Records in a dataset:
══════════════════════════════

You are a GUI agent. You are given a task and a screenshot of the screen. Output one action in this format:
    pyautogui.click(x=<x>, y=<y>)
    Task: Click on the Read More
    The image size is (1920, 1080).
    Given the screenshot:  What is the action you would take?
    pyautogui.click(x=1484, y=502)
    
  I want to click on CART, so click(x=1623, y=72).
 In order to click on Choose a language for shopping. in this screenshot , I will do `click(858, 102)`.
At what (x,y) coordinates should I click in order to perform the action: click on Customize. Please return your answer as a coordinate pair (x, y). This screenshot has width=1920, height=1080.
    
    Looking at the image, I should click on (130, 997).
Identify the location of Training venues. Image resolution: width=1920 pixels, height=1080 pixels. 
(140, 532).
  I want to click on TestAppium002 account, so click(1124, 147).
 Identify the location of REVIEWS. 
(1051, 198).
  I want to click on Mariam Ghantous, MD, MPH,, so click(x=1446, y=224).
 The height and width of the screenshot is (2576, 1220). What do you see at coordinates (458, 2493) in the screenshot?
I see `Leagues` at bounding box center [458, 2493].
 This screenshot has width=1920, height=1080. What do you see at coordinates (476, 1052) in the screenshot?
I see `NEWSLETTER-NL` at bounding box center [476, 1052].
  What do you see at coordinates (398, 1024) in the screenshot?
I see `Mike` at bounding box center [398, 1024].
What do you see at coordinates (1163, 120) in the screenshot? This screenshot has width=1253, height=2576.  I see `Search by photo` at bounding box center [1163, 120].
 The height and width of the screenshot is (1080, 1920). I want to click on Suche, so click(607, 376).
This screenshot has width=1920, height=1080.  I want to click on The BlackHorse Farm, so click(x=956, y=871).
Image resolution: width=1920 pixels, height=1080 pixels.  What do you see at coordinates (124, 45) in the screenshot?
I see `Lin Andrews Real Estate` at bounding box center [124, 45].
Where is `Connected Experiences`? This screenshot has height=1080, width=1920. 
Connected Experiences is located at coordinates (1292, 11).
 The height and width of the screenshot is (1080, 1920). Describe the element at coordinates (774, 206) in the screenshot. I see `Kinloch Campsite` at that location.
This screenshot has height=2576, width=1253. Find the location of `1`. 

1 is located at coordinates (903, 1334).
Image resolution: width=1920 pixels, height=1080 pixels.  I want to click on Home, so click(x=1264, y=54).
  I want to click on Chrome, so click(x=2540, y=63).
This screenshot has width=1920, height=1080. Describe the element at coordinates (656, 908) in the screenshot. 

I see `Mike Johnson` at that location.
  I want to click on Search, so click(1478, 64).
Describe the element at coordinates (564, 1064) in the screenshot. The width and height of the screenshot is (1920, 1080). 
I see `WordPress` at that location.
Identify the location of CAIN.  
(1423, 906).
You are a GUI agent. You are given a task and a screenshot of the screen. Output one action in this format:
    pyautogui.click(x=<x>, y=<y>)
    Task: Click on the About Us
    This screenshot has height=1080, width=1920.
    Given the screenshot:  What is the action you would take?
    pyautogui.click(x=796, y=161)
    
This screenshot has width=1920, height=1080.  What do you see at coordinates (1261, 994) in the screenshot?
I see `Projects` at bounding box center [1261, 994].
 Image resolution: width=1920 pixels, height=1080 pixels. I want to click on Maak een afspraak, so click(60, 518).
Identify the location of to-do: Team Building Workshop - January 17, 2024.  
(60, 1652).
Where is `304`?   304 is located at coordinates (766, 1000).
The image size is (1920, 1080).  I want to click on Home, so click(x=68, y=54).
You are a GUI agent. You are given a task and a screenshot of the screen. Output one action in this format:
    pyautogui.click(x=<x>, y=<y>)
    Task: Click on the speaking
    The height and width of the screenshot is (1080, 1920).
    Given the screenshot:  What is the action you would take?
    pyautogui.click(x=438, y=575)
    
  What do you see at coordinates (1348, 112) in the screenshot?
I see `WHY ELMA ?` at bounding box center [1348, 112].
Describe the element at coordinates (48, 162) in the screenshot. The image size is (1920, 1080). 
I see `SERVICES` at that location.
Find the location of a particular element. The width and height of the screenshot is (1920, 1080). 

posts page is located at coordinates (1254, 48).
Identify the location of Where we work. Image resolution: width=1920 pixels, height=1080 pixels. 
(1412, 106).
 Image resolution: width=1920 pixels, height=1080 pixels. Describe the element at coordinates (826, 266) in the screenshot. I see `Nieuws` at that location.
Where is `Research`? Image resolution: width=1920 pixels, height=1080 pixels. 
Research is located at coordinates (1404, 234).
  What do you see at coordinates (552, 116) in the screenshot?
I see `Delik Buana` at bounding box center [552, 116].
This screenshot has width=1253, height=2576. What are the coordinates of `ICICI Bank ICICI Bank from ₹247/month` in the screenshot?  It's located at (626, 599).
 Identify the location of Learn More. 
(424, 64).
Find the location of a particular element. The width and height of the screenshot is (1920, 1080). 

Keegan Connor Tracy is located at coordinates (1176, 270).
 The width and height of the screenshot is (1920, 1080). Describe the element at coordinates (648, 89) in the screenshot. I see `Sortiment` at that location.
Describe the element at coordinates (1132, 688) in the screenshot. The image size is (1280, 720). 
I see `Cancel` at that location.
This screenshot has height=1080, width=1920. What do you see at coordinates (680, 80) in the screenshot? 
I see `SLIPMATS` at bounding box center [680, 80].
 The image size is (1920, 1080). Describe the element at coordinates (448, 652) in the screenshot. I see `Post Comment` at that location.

══════════════════════════════

Rewrite the lines above, changing every "Identify the location of" to "Locate" and leaving everything else untouched.

Answer to the problem:
You are a GUI agent. You are given a task and a screenshot of the screen. Output one action in this format:
    pyautogui.click(x=<x>, y=<y>)
    Task: Click on the Read More
    The image size is (1920, 1080).
    Given the screenshot:  What is the action you would take?
    pyautogui.click(x=1484, y=502)
    
  I want to click on CART, so click(x=1623, y=72).
 In order to click on Choose a language for shopping. in this screenshot , I will do `click(858, 102)`.
At what (x,y) coordinates should I click in order to perform the action: click on Customize. Please return your answer as a coordinate pair (x, y). This screenshot has width=1920, height=1080.
    
    Looking at the image, I should click on (130, 997).
Locate Training venues. Image resolution: width=1920 pixels, height=1080 pixels. 
(140, 532).
  I want to click on TestAppium002 account, so click(1124, 147).
 Locate REVIEWS. 
(1051, 198).
  I want to click on Mariam Ghantous, MD, MPH,, so click(x=1446, y=224).
 The height and width of the screenshot is (2576, 1220). What do you see at coordinates (458, 2493) in the screenshot?
I see `Leagues` at bounding box center [458, 2493].
 This screenshot has width=1920, height=1080. What do you see at coordinates (476, 1052) in the screenshot?
I see `NEWSLETTER-NL` at bounding box center [476, 1052].
  What do you see at coordinates (398, 1024) in the screenshot?
I see `Mike` at bounding box center [398, 1024].
What do you see at coordinates (1163, 120) in the screenshot? This screenshot has width=1253, height=2576.  I see `Search by photo` at bounding box center [1163, 120].
 The height and width of the screenshot is (1080, 1920). I want to click on Suche, so click(607, 376).
This screenshot has width=1920, height=1080.  I want to click on The BlackHorse Farm, so click(x=956, y=871).
Image resolution: width=1920 pixels, height=1080 pixels.  What do you see at coordinates (124, 45) in the screenshot?
I see `Lin Andrews Real Estate` at bounding box center [124, 45].
Where is `Connected Experiences`? This screenshot has height=1080, width=1920. 
Connected Experiences is located at coordinates (1292, 11).
 The height and width of the screenshot is (1080, 1920). Describe the element at coordinates (774, 206) in the screenshot. I see `Kinloch Campsite` at that location.
This screenshot has height=2576, width=1253. Find the location of `1`. 

1 is located at coordinates (903, 1334).
Image resolution: width=1920 pixels, height=1080 pixels.  I want to click on Home, so click(x=1264, y=54).
  I want to click on Chrome, so click(x=2540, y=63).
This screenshot has width=1920, height=1080. Describe the element at coordinates (656, 908) in the screenshot. 

I see `Mike Johnson` at that location.
  I want to click on Search, so click(1478, 64).
Describe the element at coordinates (564, 1064) in the screenshot. The width and height of the screenshot is (1920, 1080). 
I see `WordPress` at that location.
Locate CAIN.  
(1423, 906).
You are a GUI agent. You are given a task and a screenshot of the screen. Output one action in this format:
    pyautogui.click(x=<x>, y=<y>)
    Task: Click on the About Us
    This screenshot has height=1080, width=1920.
    Given the screenshot:  What is the action you would take?
    pyautogui.click(x=796, y=161)
    
This screenshot has width=1920, height=1080.  What do you see at coordinates (1261, 994) in the screenshot?
I see `Projects` at bounding box center [1261, 994].
 Image resolution: width=1920 pixels, height=1080 pixels. I want to click on Maak een afspraak, so click(60, 518).
Locate to-do: Team Building Workshop - January 17, 2024.  
(60, 1652).
Where is `304`?   304 is located at coordinates (766, 1000).
The image size is (1920, 1080).  I want to click on Home, so click(x=68, y=54).
You are a GUI agent. You are given a task and a screenshot of the screen. Output one action in this format:
    pyautogui.click(x=<x>, y=<y>)
    Task: Click on the speaking
    The height and width of the screenshot is (1080, 1920).
    Given the screenshot:  What is the action you would take?
    pyautogui.click(x=438, y=575)
    
  What do you see at coordinates (1348, 112) in the screenshot?
I see `WHY ELMA ?` at bounding box center [1348, 112].
Describe the element at coordinates (48, 162) in the screenshot. The image size is (1920, 1080). 
I see `SERVICES` at that location.
Find the location of a particular element. The width and height of the screenshot is (1920, 1080). 

posts page is located at coordinates (1254, 48).
Locate Where we work. Image resolution: width=1920 pixels, height=1080 pixels. 
(1412, 106).
 Image resolution: width=1920 pixels, height=1080 pixels. Describe the element at coordinates (826, 266) in the screenshot. I see `Nieuws` at that location.
Where is `Research`? Image resolution: width=1920 pixels, height=1080 pixels. 
Research is located at coordinates (1404, 234).
  What do you see at coordinates (552, 116) in the screenshot?
I see `Delik Buana` at bounding box center [552, 116].
This screenshot has width=1253, height=2576. What are the coordinates of `ICICI Bank ICICI Bank from ₹247/month` in the screenshot?  It's located at (626, 599).
 Locate Learn More. 
(424, 64).
Find the location of a particular element. The width and height of the screenshot is (1920, 1080). 

Keegan Connor Tracy is located at coordinates (1176, 270).
 The width and height of the screenshot is (1920, 1080). Describe the element at coordinates (648, 89) in the screenshot. I see `Sortiment` at that location.
Describe the element at coordinates (1132, 688) in the screenshot. The image size is (1280, 720). 
I see `Cancel` at that location.
This screenshot has height=1080, width=1920. What do you see at coordinates (680, 80) in the screenshot? 
I see `SLIPMATS` at bounding box center [680, 80].
 The image size is (1920, 1080). Describe the element at coordinates (448, 652) in the screenshot. I see `Post Comment` at that location.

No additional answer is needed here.